• _Task brief_
Reproduce verbatim everything in the records from the line containing "Click the globe region icon" down to the line containing "Where should I", including both of those lines. Leave the pictures out of your answer.

• _Data entries_
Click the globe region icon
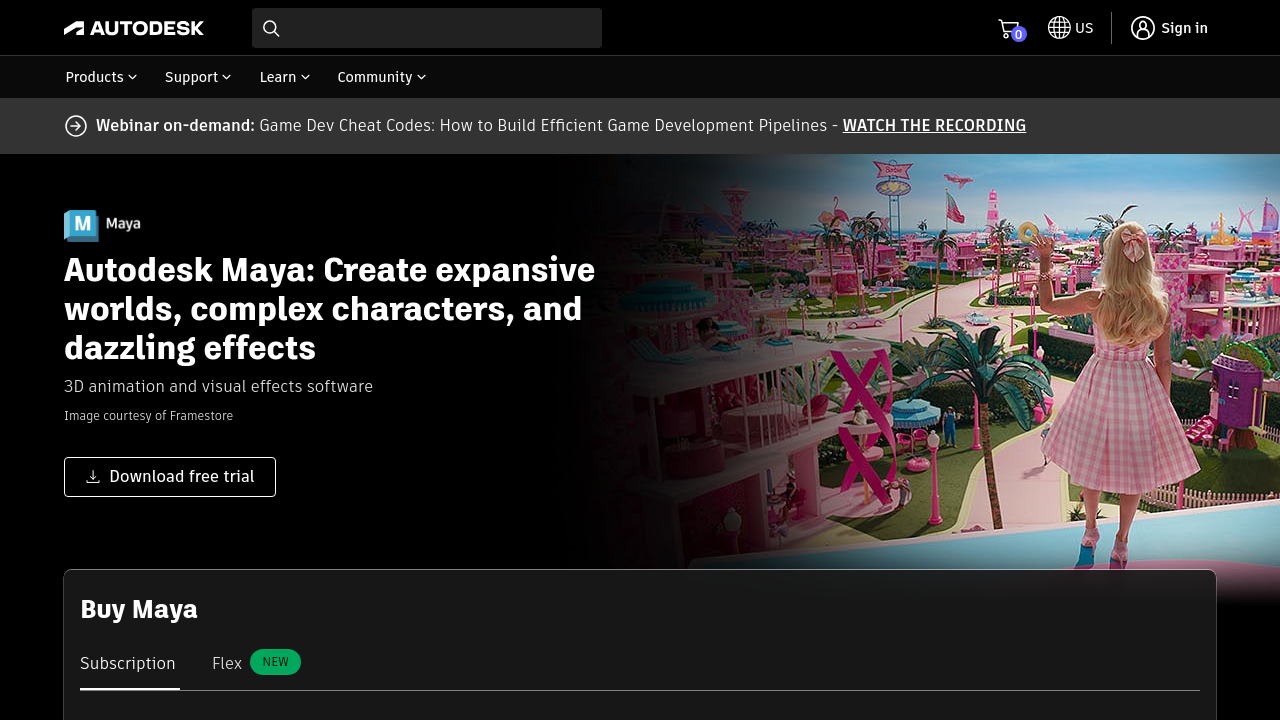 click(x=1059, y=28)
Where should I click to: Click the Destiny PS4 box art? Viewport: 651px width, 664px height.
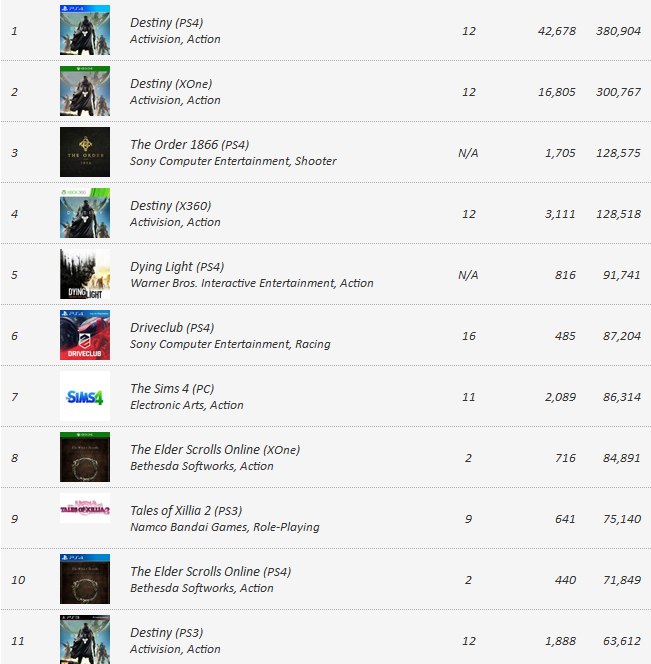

--

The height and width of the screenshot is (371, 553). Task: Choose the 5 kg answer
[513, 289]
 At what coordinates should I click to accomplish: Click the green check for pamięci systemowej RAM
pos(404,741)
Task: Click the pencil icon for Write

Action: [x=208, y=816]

==

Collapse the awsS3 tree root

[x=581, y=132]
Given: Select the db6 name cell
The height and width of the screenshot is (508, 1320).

• _Final result_
Click the globe region icon
 click(x=1059, y=28)
Where should I click to: Click the Destiny PS4 box art? Viewport: 651px width, 664px height.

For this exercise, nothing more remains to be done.